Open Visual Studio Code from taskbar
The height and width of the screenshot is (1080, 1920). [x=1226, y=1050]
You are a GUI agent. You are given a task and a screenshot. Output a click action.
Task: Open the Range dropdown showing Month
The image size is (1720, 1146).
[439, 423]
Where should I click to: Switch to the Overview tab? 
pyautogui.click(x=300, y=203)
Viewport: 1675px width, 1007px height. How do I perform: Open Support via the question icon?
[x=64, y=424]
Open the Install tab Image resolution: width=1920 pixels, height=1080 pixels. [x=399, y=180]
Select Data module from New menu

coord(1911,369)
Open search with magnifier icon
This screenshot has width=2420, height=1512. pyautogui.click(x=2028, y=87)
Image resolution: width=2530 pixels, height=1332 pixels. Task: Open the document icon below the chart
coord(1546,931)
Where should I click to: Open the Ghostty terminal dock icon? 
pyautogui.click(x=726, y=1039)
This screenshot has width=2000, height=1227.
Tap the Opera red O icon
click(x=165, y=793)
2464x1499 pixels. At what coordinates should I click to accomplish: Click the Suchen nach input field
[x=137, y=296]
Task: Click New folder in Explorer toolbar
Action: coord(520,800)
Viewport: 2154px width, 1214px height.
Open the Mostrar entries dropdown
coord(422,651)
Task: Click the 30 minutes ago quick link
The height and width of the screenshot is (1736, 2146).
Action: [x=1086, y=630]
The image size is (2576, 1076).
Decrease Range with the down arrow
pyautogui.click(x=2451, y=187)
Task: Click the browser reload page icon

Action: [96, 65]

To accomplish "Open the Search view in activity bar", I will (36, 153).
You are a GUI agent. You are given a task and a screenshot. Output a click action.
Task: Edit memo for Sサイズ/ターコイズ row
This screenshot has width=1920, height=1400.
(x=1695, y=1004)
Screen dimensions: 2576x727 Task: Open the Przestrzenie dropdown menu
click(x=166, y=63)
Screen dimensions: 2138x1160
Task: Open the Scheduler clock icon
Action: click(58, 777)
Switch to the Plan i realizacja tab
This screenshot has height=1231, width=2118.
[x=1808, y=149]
▬▬▬
Aim of the task: Reproduce the material while keeping each line exactly as it was written.

Final answer:
Open Visual Studio Code from taskbar
The height and width of the screenshot is (1080, 1920). [x=1226, y=1050]
You are a GUI agent. You are given a task and a screenshot. Output a click action.
Task: Open the Range dropdown showing Month
The image size is (1720, 1146).
[439, 423]
Where should I click to: Switch to the Overview tab? 
pyautogui.click(x=300, y=203)
Viewport: 1675px width, 1007px height. How do I perform: Open Support via the question icon?
[x=64, y=424]
Open the Install tab Image resolution: width=1920 pixels, height=1080 pixels. [x=399, y=180]
Select Data module from New menu

coord(1911,369)
Open search with magnifier icon
This screenshot has width=2420, height=1512. pyautogui.click(x=2028, y=87)
Image resolution: width=2530 pixels, height=1332 pixels. Task: Open the document icon below the chart
coord(1546,931)
Where should I click to: Open the Ghostty terminal dock icon? 
pyautogui.click(x=726, y=1039)
This screenshot has width=2000, height=1227.
Tap the Opera red O icon
click(x=165, y=793)
2464x1499 pixels. At what coordinates should I click to accomplish: Click the Suchen nach input field
[x=137, y=296]
Task: Click New folder in Explorer toolbar
Action: coord(520,800)
Viewport: 2154px width, 1214px height.
Open the Mostrar entries dropdown
coord(422,651)
Task: Click the 30 minutes ago quick link
The height and width of the screenshot is (1736, 2146).
Action: [x=1086, y=630]
The image size is (2576, 1076).
Decrease Range with the down arrow
pyautogui.click(x=2451, y=187)
Task: Click the browser reload page icon

Action: [96, 65]

To accomplish "Open the Search view in activity bar", I will (36, 153).
You are a GUI agent. You are given a task and a screenshot. Output a click action.
Task: Edit memo for Sサイズ/ターコイズ row
This screenshot has width=1920, height=1400.
(x=1695, y=1004)
Screen dimensions: 2576x727 Task: Open the Przestrzenie dropdown menu
click(x=166, y=63)
Screen dimensions: 2138x1160
Task: Open the Scheduler clock icon
Action: click(58, 777)
Switch to the Plan i realizacja tab
This screenshot has height=1231, width=2118.
[x=1808, y=149]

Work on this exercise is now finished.